Sitting in bed for days, when you realize you need interaction, for your brain has started to rust, you plan a get-together. And when you go for permission, guess what the reply is;

''DO SOMETHING ABOUT YOUR ADMISSION FIRST''
or more likely
''YEAH, LIKE YOU HAVE DONE SO WELL IN THE TEST''

Oh, Come on. 

You never know, when they start questioning you about it. Like five seconds ago, my father asked me, ''So, what now?''. I told him. Five seconds later he asks me again, then five minutes later the question springs up again. FOR THE SAKE OF LORD! 
At the moment, my life has no meaning. It's taunts and questions, and regrets
.
This is the time that will never come again, so embrace the moment, use it to your best, discover your hidden talents, carve them out, enhance them. Reshape your life. Beautify yourself, Read, watch. Don't let the moment get into your head. Stay focused.

Because there is always hope, There is always a next time. There is always another way. 
And then, There is always another ''LECTURE'' (if you know what I mean?) 

THIS TIME WILL PASS. AND ONE DAY THE DEAD DUCK WILL COME BACK TO LIFE. ONE DAY!


2 comments:

  1. So well written, It's just like when you are at the ocean's deepest & darkest surface, you're left with two choices,
    either to stay there and corrode,
    or rise up collecting pearls from the surface, appear richer with jewels.

    these jewels are the lessons you've learned from previous mistakes.

    Listen up mates, Hold yourself, gather your broken pieces, Focus on your goal, because regrets never bring back the time.

    Read books, watch tv, surf internet to get rid of boredom, meanwhile stay focused.

    A year will pass, what matters in the end is your achievement.

    ReplyDelete
  2. Man.

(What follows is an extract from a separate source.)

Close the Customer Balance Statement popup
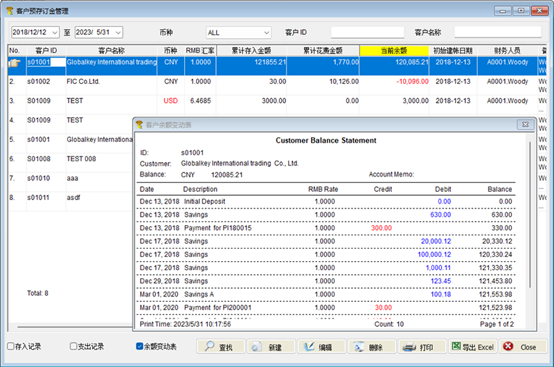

You're always right. Thanks for mentioning this all. I now feel like I'm alone in these circumstances. Yes, time will pass soon. Everyone has some 'down moments' in his life. Maybe, not this way but the other. Maybe you dont figure that. I hope this trial ends soon. A few years later Insha'Allah we'll comprehend that all this was to teach something really big. And we'll acknowledge it.
    Time doesnot stay the same. This will go soon too.